(Work order A)
According to the passage on combining two targeted therapy agents, how many patients with refractory ES were recruited for the phase I trial of cixutumumab and temsirolimus?
(Work order B)
Write a continuation of the passage on combining two targeted therapy agents, starting right after its final sentence.

(Text block)
Combination of two targeted therapy agents
The combination of two targeted agents is another new direction due to the extensive crosstalk between the downstream signaling pathways (9-13) such that even if the primary pathway is blocked, activation of the complementary pathway can provide an avenue for resistance to the initial drug. Hence the ultimate goal of combination therapy is to inhibit two or more dominant targets responsible for tumor progression to overcome primary and secondary drug resistance. This is clearly shown in HER2-overexpressing breast cancer where anti-HER2 monoclonal antibody trastuzumab and the TK inhibitor lapatinib have demonstrated synergy in pre-clinical and clinical studies (75). In sarcoma, the combination of an mTOR inhibitor and IGF-1R inhibitors may hold promise. In a recently concluded phase I clinical trial investigating the preliminary efficacy of cixutumumab and temsirolimus, 20 patients with refractory ES were recruited and given cixutumumab (6 mg/kg IV weekly) and temsirolimus, (25 to 37.5 mg IV weekly), 4-week cycles for both. All tumors were restaged after 8 weeks. Results were encouraging. Toxicities were generally well tolerated, 7 (35%) achieved stable disease for more than 5 months or complete/partial responses, 5 (29%) patients had tumor regression of more than 20%, with 2 of the 5 achieving 100%. Of the 6 patients with ES who previously developed resistance to a different IGF-1R inhibitor antibody, 1 achieved complete response (76).

(Supplied data)
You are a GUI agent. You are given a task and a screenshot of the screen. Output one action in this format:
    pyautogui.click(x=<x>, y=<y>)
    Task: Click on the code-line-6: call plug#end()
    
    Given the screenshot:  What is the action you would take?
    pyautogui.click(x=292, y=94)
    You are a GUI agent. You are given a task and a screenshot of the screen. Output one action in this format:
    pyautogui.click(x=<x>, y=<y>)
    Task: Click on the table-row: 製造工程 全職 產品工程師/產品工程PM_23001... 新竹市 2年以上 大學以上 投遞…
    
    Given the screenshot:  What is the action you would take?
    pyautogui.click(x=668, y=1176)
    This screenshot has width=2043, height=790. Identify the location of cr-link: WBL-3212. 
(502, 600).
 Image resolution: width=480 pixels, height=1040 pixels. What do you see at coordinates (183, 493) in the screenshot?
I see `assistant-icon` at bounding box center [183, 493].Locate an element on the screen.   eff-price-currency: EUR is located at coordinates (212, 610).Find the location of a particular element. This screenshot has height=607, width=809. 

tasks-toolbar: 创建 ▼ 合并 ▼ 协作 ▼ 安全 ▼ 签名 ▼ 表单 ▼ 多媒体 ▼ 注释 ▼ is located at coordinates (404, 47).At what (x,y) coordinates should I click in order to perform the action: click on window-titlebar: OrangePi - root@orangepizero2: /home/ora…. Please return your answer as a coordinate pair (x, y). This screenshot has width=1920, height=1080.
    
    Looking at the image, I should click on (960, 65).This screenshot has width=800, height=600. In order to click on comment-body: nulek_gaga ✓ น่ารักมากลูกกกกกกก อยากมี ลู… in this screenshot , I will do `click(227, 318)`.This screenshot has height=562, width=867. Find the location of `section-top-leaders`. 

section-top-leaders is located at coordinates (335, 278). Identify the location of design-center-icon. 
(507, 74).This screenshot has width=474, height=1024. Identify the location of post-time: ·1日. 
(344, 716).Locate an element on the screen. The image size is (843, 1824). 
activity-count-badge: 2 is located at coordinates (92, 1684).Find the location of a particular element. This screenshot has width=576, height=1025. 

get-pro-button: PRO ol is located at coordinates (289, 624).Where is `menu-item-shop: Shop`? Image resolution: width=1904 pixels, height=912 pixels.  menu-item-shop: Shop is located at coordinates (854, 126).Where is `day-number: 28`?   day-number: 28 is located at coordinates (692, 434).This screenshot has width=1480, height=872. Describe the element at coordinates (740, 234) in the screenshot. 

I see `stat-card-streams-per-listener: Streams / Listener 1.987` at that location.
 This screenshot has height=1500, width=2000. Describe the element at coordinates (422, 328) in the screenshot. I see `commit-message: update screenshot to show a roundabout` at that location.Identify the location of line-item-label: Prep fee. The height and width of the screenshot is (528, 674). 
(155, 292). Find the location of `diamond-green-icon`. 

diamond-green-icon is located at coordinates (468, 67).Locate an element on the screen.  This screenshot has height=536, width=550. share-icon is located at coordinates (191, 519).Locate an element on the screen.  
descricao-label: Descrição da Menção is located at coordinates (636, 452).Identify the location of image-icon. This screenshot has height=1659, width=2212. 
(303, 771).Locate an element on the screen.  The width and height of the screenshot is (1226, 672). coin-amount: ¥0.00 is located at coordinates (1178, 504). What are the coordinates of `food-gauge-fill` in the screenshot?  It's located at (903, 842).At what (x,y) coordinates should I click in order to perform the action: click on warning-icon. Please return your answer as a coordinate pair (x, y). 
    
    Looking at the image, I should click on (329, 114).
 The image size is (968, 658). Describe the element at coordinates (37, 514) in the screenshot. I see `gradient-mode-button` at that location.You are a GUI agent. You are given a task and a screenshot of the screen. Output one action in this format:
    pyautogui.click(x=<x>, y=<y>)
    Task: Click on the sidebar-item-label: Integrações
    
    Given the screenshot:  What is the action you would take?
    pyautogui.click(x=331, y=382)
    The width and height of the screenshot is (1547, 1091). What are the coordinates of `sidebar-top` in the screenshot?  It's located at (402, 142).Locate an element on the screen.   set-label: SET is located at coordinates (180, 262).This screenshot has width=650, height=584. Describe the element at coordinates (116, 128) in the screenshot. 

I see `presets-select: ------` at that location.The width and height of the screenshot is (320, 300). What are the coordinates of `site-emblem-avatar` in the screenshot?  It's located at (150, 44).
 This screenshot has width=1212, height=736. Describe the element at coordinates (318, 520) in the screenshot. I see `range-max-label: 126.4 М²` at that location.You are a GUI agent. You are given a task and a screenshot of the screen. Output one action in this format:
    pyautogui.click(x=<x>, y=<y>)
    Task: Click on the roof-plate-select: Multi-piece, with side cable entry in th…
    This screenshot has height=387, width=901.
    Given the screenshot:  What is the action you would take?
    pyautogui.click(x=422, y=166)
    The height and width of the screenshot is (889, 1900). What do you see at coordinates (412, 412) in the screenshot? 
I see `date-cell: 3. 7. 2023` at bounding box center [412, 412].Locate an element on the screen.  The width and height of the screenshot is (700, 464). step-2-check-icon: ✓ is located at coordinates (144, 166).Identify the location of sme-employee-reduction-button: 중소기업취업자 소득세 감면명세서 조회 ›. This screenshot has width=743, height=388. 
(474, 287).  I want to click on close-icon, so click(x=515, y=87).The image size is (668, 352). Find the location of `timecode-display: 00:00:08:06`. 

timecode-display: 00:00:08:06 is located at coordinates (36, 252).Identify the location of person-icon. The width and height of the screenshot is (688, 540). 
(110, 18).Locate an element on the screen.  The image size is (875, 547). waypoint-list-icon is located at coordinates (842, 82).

(Response A)
Twenty patients

(Response B)
The same combination has also been tested in bone and soft tissue sarcomas. A recently concluded phase II study evaluated the safety and efficacy of cixutumumab and temsirolimus in these tumors, IGF-1R positive and negative. 383 patients were evaluated. Primary 12 weeks PFS endpoint was achieved (32% in IGF-1R positive STS, 38% in IGF-1R positive bone sarcoma, 43% in IGF-1R negative bone and soft tissue sarcomas). Western Blots of 32 matched pair tumors biopsies show inhibition of IGF-1R, pAKT and pS6. However, there was no correlation between plasma markers and PFS (77).
This is one example of a clinically realistic combination that identifies how combination therapy can overcome alternative pathway resistance. The potential of combination is clear however the details of the specific mechanism of resistance must be determined in preclinical studies.
Although sarcomas are initially or ultimately resistant to conventional chemotherapy in many cases, the emergence of targeted therapy agents as a new systemic treatment modality may offer hope to sarcoma patients. Single agents have shown activity and rational evidence based combinations may be able to overcome the resistances. This is an emerging area and is likely to produce additional improved patient outcomes over the next decade.
Disclosure: The authors declare no conflict of interest.